It started with a trickle. A retracted paper here. A study that couldn’t be repeated, there.

Then someone decided to get systematic. It opened the floodgates. A study in 2016 showed that 70% of scientists had failed to replicate another scientist’s work, and fully half had failed to reproduce their own work.

Reproducibility is fundamental to the scientific method — it’s supposed to be a study of the natural world, which doesn’t change all that often — so what does its absence mean? Are we incompetent? Can we trust anything? Do we know anything?

The high failure rate of venture-backed startups is its own kind of replication crisis: “How could my company fail? I followed the growth-hacking, blitz-scaling advice from the founders who made it big!” I don’t mean to give blogs and podcasts the weight of peer-reviewed science. But our industry seems to trust them as if they deserve it.

What does it mean if a founder can’t get similar results when following the practices of another?

Science has begun to heal itself. It’s time for startups to go through their own reckoning. Their methods are failing most people. It’s time to learn why and how to get better.

What’s wrong with science?

The crisis in science has multiple, interconnected causes. A lot of them come down to taking techniques from simpler systems and applying them to the far more complex study of humans. The practices useful for studying minerals also worked great on metals, but with people? Not so much.

One of the most famous examples of these studies that fizzle under scrutiny is the marshmallow experiment, conducted at Stanford University in 1972 on the children of students enrolled there. It produced original, important conclusions on the ability of children to endure delayed gratification, and later studies showed that ability was highly correlated to success later in life. Suddenly we’ve got a new tool for understanding how successful you’ll be at a very young age.

Or… maybe not. Further studies showed the original work was actually just exposing the socioeconomic background of the kids. If your family is well off, you are comfortable with delayed gratification and, just coincidentally, are also likely to be well off when you’re older. If you’re from a poor family, delayed gratification is harder to accept and, huh, you’re also more likely to be poor than those kids of rich parents.

Once someone reran the study with a larger group of kids (900 instead of 90) and controlled for socioeconomic background… the effect largely disappeared. It’s not all that surprising that kids with no food insecurity are better at delaying gratification and also will be more successful in life. It certainly doesn’t grab the headlines like announcing that kids who can wait five minutes to eat a marshmallow will earn more money than those who can’t. No HBR article for that one.

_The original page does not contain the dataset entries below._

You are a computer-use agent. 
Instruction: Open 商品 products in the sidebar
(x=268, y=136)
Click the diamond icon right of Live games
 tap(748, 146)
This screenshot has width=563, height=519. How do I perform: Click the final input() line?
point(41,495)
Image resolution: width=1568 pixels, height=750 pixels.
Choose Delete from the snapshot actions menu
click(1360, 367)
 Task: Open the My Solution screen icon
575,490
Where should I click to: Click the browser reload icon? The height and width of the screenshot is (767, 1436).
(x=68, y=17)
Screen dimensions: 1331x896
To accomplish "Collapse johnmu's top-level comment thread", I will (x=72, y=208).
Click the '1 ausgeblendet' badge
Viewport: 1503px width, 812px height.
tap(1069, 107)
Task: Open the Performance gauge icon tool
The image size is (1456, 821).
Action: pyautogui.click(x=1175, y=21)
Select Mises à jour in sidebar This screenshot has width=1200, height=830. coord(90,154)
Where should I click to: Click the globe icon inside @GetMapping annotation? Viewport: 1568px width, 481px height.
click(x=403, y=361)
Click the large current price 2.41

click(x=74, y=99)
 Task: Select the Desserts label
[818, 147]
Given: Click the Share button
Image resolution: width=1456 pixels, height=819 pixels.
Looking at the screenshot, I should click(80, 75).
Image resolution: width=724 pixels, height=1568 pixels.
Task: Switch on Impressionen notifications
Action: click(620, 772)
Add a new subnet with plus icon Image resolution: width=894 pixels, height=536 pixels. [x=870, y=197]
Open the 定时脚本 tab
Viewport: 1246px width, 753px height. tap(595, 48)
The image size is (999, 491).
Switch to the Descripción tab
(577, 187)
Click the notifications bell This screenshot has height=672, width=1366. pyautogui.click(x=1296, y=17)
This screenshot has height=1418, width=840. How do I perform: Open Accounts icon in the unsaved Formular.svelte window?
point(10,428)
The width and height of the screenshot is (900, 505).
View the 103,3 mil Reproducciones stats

It’s been almost fifty years since this study was published. That’s five decades of science based on flawed work, five decades of science that has to be unwound and retried. The longer these mistakes last, the more expensive they are to fix. And like that HBR article above, many conclusions never get retracted.

One particular “technique” has helped trigger the crisis in science. Many a growth-hacking product manager has fallen into the same trap. They can only be rescued through discipline and rigor.

The how and why of P-hacking

Abusing data is a sure way to get bad results. Unlike startups, scientists rarely just make up their data. They make more subtle mistakes, like P-Hacking. This probably sounds pretty cool, but it’s actually a common form of data misuse. Wikipedia describes it this way:

…performing many statistical tests on the data and only reporting those that come back with significant results.

It works like this:

A researcher comes up with an idea for a study. He collects a bunch of data, runs the experiment and… no dice. The idea didn’t pan out.

Hmm. “I have all this data. I can’t just throw it away.”

So he starts slicing the data looking for something that stands out. After a while, sure enough, he finds some correlation that is strong enough to stand up — usually its P-value is under 0.05, and thus considered statistically significant. He publishes this in a paper and looks like a genius. It gets big exposure in the press. Journalists love weird and surprising science. They can report on it without understanding it.

But no one can reproduce the work. The paper gets retracted. He gets uninvited from the big conferences. (Don’t worry. The papers never follow up and publish the retraction.)

What went wrong?

He left out one key piece: How he got the data.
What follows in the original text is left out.